Most real estate contacts, in California at least, include an optional “liquidated damages” clause. If both parties initial the clause, that section becomes part of the contract. Almost everybody does this, but very few people (or agents) understand exactly why.
In the most basic sense, the liquidated damages clause sets a limit on the amount of damages the seller may collect if the buyer defaults on the contract. The limit is the amount of the deposit, up to a maximum of 3% of the purchase price. If the deposit is increased in stages, each addition must be accompanied by a new liquidated damages clause to make sure the entire amount is covered by this clause. That is why, in the San Francisco peninsula area at least, most sellers and their agents want to see an initial deposit of 3% right up front. In a competing offer situation, if there are two equal offers and one has a 3% initial deposit and the other has a lesser amount, to be increased later, almost always the one with the initial 3% deposit will be the winner!
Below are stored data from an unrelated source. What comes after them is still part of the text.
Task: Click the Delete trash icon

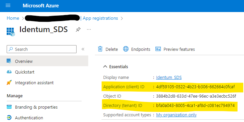Action: 100,49
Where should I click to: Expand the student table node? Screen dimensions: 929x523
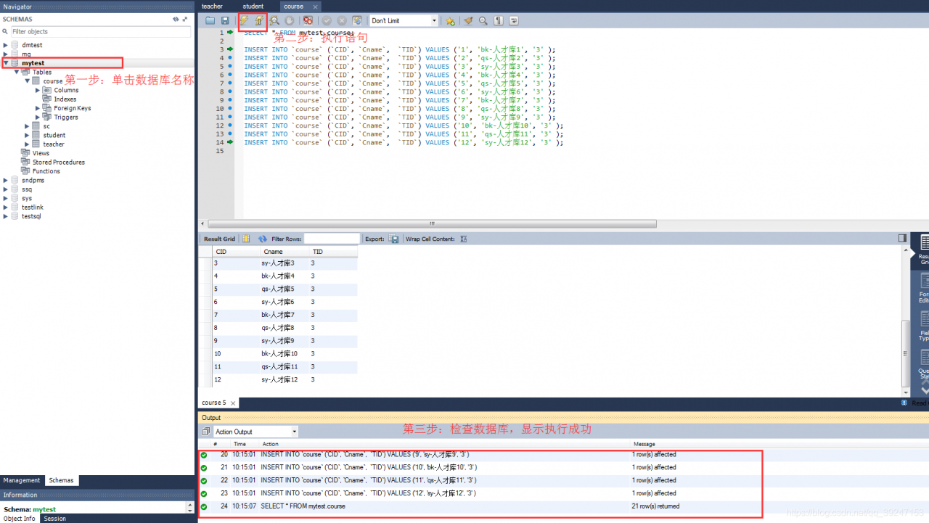click(27, 135)
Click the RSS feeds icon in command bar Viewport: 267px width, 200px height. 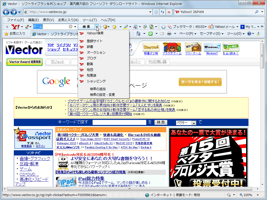click(150, 34)
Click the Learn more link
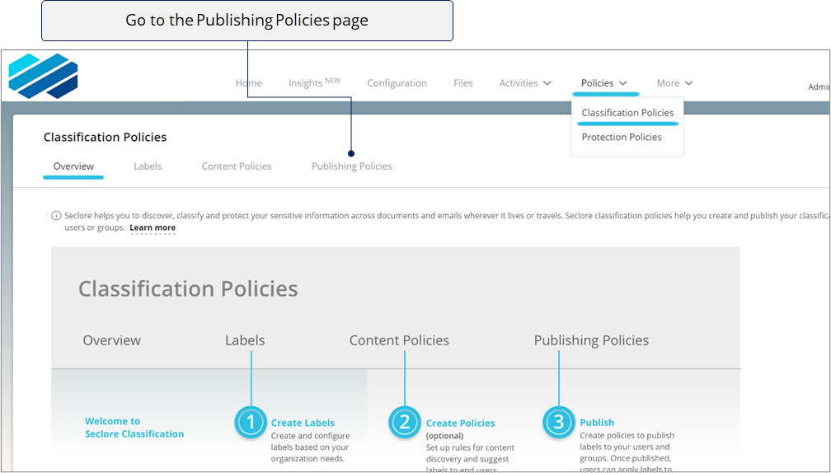The height and width of the screenshot is (473, 831). (x=153, y=228)
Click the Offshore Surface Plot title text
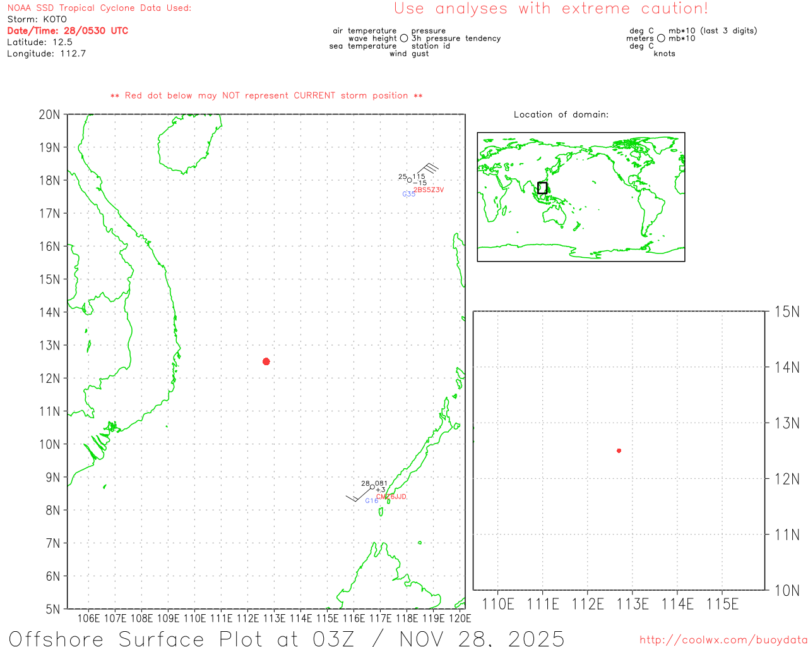Viewport: 808px width, 647px height. [287, 638]
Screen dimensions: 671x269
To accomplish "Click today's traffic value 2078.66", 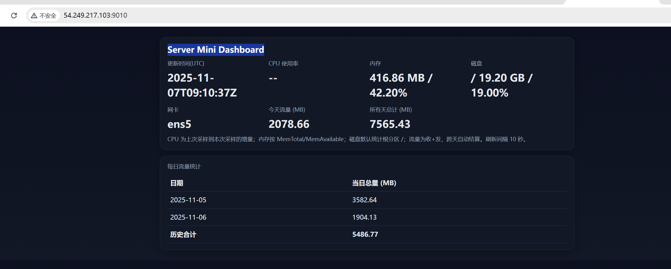I will click(x=289, y=124).
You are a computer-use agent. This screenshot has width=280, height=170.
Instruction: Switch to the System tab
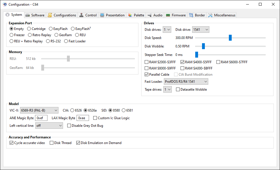tap(14, 15)
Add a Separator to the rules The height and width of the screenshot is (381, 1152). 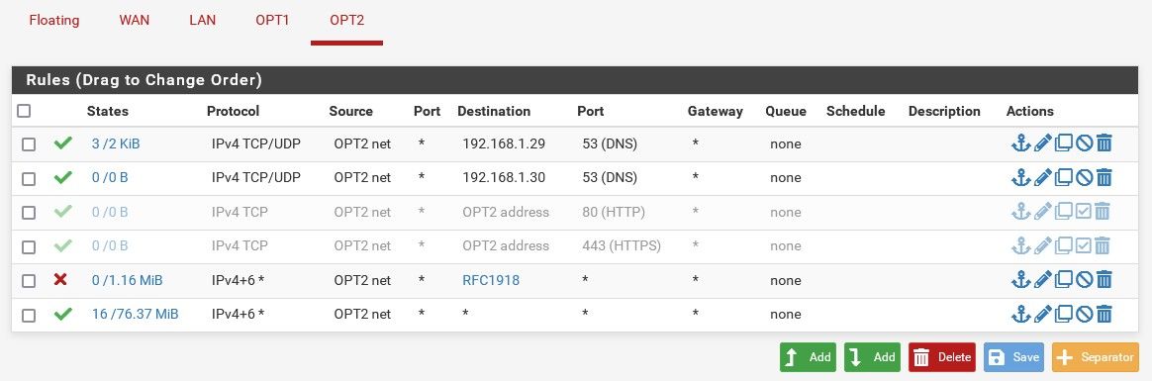(1096, 357)
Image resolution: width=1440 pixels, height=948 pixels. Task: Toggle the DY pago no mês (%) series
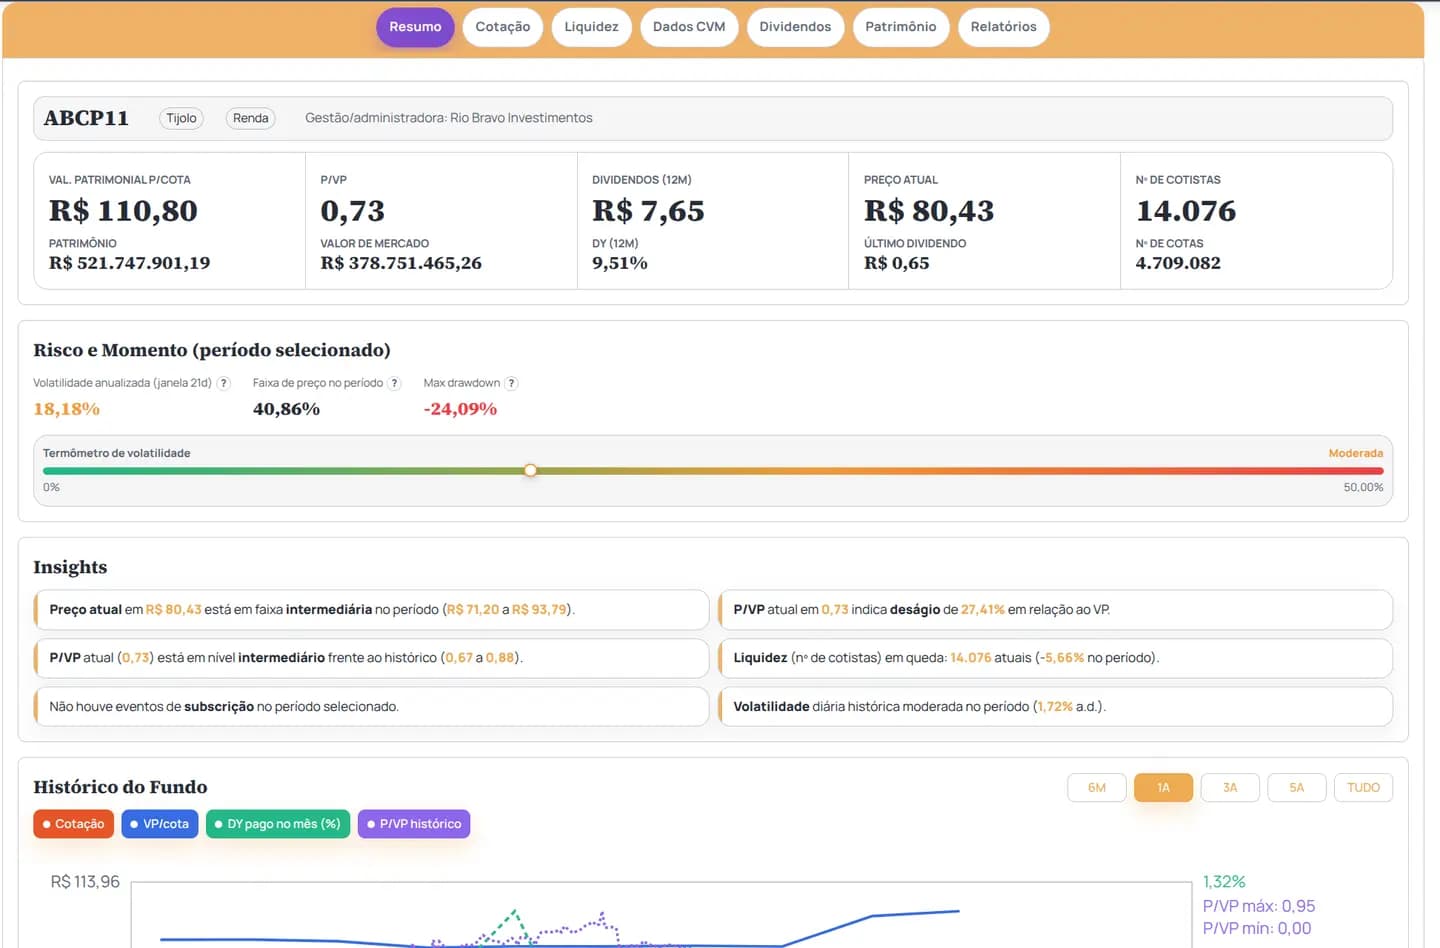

It sounds simple enough, but it is more complicated that it first appears. First of all, there is sometimes a dispute as to what constitutes a default. I always look at it as a failure to act in good faith to try to complete the transaction. If there is a loan contingency (rare in this area, where sellers expect buyers to be preapproved before even submitting their offer) and the buyer simply can’t get a loan, they can withdraw from the contract and get their deposit back. But, if there is a contingency for the buyer to have a roof inspection and the roof inspection turns up just fine, I would be mighty disturbed if the buyer refused to remove that contingency. Sometimes buyers will do that, thinking that as long as they have not removed the contingency they cannot be considered in default, but that might not stand up in court. There must be some good reason for them not to remove the contingency.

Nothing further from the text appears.